5. Identify the type of program operated as either OSG (i.e., Tribes operating under ISDEAA Self-Governance Funding Agreements) or 638 (i.e., Tribes operating the under ISDEAA Title I Contracts).
6. ICWA Notifications
Total Number New Received – Enter the number of new ICWA notifications your Tribe received during the quarter. This number should not include duplicate counts, unless a case opened, closed and reopened again in another quarter.
Total Number Acted On – Enter the number of new and on-going ICWA notifications the Tribe acted on during the quarter. “Acted on” means action taken by the Tribe after receiving and processing the ICWA notification including the actions below. This Total Number Acted On will not match the total number of actions listed below.
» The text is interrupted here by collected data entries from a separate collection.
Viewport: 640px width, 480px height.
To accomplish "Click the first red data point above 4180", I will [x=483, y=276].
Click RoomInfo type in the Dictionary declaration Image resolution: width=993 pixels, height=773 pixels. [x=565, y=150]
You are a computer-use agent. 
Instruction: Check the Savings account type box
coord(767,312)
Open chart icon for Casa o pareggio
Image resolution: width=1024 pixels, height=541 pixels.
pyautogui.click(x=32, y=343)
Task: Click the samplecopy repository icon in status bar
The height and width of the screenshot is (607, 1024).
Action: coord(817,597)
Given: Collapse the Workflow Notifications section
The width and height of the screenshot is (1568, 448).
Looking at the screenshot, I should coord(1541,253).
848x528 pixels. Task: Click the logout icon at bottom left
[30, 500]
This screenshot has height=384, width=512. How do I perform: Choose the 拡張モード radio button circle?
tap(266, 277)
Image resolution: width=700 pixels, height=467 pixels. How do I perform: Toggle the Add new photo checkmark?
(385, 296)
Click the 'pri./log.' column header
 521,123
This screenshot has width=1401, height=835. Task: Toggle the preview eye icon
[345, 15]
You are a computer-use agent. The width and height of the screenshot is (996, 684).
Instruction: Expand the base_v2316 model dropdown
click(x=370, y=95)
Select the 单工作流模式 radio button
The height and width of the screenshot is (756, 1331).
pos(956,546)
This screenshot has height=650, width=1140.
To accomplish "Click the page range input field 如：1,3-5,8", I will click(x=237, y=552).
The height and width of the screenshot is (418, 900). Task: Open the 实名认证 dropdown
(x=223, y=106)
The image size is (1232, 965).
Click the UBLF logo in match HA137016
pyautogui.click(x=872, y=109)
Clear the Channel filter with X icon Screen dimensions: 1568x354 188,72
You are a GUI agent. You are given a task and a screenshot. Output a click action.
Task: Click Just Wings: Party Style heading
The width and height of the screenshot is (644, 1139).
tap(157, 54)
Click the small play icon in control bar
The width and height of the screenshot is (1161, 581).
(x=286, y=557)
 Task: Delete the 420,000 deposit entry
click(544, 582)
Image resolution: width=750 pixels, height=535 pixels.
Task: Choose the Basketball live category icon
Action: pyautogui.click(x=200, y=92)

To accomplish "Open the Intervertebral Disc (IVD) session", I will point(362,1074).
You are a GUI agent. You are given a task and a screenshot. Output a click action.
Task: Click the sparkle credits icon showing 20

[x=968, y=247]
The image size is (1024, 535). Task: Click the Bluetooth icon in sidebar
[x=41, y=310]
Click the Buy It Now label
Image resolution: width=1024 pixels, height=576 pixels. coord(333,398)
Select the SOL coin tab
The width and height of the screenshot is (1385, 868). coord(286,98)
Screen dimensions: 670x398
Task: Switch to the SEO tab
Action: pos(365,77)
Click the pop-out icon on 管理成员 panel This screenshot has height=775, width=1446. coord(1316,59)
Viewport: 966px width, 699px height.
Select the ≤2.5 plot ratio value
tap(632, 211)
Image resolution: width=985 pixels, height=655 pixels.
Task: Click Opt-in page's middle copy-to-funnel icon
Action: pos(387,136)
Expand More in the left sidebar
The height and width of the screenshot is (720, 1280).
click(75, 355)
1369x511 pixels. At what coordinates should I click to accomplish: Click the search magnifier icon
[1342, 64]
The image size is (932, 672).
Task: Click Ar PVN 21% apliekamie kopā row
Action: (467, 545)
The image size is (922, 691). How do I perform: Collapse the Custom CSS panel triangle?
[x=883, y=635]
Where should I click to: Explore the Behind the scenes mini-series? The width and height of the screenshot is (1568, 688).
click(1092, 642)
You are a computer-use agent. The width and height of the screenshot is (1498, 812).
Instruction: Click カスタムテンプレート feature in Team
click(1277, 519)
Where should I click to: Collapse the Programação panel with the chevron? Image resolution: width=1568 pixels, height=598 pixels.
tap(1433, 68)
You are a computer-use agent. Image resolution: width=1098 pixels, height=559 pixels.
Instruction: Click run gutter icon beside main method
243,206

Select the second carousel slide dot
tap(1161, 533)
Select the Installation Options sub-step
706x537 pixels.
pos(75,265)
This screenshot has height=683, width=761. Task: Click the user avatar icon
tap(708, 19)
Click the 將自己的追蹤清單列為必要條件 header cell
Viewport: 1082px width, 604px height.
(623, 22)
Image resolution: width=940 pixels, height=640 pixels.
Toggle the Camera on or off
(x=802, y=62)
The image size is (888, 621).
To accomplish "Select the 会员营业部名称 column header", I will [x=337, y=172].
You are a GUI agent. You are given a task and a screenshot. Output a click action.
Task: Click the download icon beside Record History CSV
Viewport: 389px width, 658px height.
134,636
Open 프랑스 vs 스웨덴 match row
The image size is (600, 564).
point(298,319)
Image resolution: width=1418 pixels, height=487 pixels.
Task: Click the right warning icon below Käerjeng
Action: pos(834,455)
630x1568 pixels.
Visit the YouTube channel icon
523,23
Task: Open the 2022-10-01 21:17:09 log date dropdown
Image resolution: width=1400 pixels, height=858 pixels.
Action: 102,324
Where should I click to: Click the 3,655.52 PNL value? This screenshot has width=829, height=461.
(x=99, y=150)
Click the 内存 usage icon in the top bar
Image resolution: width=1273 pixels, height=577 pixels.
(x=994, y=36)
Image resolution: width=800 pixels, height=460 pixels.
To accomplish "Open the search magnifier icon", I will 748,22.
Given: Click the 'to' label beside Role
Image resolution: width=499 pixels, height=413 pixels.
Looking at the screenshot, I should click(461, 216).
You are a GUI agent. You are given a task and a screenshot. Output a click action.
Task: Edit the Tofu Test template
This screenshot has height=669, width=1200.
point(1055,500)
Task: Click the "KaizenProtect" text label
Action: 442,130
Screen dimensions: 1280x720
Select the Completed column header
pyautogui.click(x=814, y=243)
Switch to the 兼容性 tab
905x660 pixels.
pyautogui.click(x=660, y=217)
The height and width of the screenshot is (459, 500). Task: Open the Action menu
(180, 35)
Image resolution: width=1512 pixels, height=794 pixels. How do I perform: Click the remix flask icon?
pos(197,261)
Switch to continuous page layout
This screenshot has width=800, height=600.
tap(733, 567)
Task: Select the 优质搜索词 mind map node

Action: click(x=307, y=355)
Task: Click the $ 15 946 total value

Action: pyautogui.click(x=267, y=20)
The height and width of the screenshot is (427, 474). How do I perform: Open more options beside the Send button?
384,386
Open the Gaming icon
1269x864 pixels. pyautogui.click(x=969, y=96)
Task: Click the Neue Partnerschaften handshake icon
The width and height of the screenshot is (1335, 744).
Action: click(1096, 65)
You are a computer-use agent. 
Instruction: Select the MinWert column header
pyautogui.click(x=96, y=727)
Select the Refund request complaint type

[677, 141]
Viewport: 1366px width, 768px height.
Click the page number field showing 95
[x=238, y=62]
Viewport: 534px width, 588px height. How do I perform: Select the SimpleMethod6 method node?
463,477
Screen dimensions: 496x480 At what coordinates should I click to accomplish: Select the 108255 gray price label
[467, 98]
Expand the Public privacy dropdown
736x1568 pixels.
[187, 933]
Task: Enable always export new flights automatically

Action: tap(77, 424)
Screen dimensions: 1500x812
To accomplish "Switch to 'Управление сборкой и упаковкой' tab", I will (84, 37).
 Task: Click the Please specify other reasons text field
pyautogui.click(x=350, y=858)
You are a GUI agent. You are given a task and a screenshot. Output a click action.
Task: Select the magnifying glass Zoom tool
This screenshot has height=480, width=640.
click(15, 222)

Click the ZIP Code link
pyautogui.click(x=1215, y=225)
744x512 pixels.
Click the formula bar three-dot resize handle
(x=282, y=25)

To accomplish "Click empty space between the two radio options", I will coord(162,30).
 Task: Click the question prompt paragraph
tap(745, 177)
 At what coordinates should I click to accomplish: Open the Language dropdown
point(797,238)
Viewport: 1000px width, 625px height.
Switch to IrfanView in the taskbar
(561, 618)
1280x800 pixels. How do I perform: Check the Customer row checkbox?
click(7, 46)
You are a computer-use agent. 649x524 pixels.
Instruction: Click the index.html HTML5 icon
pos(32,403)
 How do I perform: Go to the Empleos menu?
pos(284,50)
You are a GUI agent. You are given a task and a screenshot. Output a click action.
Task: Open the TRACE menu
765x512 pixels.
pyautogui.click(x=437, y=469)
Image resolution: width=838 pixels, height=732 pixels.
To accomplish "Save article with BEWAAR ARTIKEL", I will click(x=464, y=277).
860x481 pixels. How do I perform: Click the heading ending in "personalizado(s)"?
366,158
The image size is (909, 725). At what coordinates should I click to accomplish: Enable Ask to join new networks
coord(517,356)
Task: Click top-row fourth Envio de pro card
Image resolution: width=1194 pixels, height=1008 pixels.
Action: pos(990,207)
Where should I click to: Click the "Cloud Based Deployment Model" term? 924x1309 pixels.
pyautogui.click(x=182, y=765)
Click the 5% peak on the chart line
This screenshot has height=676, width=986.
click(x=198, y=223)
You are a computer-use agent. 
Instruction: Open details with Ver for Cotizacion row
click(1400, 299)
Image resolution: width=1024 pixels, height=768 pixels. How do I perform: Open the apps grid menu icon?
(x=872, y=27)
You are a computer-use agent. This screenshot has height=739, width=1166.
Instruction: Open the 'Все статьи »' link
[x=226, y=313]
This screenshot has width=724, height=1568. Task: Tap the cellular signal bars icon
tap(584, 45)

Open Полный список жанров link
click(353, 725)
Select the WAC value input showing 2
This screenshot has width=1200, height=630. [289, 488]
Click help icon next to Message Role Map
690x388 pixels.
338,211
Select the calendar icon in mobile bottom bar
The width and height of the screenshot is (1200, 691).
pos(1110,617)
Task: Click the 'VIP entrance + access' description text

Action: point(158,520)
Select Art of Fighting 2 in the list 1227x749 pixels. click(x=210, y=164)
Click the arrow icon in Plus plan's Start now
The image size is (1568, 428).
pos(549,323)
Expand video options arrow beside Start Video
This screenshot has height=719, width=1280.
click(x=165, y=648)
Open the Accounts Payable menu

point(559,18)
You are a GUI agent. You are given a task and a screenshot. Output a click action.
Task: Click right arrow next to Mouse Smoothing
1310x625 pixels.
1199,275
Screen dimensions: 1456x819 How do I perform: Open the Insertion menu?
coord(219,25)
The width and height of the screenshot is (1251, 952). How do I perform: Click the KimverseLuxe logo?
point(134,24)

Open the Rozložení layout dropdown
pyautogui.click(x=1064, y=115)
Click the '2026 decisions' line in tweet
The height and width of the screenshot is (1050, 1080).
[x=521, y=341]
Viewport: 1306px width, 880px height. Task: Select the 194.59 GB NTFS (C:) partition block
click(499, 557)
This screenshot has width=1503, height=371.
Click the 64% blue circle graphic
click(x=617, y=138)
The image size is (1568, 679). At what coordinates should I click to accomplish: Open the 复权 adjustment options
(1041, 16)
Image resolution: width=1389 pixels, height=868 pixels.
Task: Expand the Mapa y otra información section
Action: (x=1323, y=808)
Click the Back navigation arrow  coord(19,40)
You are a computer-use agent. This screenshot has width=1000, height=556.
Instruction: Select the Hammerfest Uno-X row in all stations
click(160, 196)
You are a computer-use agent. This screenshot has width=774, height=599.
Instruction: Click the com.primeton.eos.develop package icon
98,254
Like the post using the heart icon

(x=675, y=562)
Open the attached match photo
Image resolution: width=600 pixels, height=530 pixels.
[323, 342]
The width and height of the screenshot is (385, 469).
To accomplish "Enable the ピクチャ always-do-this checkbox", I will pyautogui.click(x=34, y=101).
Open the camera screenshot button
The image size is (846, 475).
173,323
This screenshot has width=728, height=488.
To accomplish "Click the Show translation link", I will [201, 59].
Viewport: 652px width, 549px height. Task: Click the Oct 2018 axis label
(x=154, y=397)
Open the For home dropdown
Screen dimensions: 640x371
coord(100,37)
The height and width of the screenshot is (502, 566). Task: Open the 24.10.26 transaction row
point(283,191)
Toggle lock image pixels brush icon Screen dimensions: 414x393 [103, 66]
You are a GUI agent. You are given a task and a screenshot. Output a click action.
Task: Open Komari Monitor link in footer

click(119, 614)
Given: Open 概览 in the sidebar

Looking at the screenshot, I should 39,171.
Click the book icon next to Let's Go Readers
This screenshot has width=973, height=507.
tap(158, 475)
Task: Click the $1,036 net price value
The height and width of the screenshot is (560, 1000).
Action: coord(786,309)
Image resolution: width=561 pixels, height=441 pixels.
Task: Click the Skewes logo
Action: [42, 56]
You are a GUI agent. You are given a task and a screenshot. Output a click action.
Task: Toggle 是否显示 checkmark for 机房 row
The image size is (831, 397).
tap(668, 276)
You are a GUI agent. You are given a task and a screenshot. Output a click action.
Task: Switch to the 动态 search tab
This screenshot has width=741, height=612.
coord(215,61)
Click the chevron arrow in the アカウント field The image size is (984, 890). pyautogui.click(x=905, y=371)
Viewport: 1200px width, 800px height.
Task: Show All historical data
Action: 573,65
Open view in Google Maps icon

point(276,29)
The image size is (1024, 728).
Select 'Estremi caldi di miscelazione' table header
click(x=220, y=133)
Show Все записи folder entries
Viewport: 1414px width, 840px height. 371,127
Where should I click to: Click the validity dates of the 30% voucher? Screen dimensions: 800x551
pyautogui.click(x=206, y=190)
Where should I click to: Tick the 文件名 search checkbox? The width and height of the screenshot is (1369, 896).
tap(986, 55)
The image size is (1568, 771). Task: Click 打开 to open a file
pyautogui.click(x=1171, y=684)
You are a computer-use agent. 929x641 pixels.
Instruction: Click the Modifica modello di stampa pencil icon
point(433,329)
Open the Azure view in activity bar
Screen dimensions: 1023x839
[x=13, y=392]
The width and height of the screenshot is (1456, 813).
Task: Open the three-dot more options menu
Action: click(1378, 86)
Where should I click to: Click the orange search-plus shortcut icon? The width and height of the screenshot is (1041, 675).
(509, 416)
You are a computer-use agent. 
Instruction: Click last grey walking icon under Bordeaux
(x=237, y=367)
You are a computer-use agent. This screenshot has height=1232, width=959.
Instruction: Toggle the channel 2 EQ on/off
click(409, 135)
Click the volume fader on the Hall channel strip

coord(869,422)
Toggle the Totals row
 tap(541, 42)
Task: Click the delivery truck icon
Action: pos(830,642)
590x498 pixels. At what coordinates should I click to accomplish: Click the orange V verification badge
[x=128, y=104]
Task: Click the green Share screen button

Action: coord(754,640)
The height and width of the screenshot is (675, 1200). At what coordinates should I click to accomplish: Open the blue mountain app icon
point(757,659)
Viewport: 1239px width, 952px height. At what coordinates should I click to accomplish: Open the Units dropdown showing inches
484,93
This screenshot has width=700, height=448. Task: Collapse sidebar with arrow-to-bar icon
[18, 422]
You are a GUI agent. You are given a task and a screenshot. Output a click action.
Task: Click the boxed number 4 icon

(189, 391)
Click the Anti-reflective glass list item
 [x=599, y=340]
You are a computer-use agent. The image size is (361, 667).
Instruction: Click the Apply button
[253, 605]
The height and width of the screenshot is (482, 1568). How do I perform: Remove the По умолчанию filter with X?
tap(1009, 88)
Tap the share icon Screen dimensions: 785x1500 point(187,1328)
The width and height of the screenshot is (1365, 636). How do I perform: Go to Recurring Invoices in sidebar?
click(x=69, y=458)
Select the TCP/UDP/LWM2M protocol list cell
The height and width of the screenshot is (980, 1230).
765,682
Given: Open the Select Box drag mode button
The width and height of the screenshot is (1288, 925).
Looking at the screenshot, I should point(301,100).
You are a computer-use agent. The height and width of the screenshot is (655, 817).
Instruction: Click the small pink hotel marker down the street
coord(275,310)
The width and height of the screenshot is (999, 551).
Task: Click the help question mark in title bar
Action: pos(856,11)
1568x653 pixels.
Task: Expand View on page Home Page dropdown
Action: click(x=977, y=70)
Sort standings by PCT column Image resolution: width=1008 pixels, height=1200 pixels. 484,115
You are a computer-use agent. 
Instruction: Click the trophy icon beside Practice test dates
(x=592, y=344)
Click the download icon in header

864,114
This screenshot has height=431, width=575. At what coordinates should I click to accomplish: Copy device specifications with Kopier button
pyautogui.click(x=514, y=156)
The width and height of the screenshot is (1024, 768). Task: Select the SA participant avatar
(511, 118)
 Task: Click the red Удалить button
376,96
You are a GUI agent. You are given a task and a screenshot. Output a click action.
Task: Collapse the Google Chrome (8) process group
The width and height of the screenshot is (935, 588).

The Tribe Participated in State Hearing – Enter the number of new and on-going ICWA cases in which your Tribe participated in a state court hearing by phone or in-person.
Participated in Case Planning – Enter the number of new and on-going ICWA cases in which your Tribe participated in case planning by phone or in-person.
Transferred to Tribal Court – Enter the number of new ICWA cases transferred from a State Court to Tribal Court.
Placement with Relative – Enter the number of new and on-going children placed with the Indian child’s relative as of the end of the quarter.
Placement in Indian Foster Home – Enter the number of new and on-going children placed in Indian/Tribal foster homes as of the end of the quarter.
Placement in non-Indian Foster Home – Enter the number of new and on-going children placed in non-Indian/non-Tribal foster homes as of the end of the quarter.
Placement in Group Home or Residential Facility - Enter the number of new and on-going children placed in a group home or residential facility as of the end of the quarter. This could mean residential substance abuse treatment, behavioral health treatment centers or medical institutions.
Child Remains in Home (Family Preservation Services Provided) - Enter the number of children where a child abuse and neglect report was made, however the child remained in the home and family preservation services were provided.
Number of Cases Transferred to Tribal Court and Case Managed by the Tribe -Enter the total number of cases transferred from the state court and case managed by the Tribe.
Total Number of New Non-Tribal ICWA Notices “Acted On”: Enter the number of new ICWA notifications regarding non-Tribal members the Tribe acted on during the quarter. “Acted on” means responded to by letter, email, or phone call by the Tribe after receiving and processing the ICWA notification. “Non-Tribal” means a case when the child or parents are not members of a federally recognized Tribe.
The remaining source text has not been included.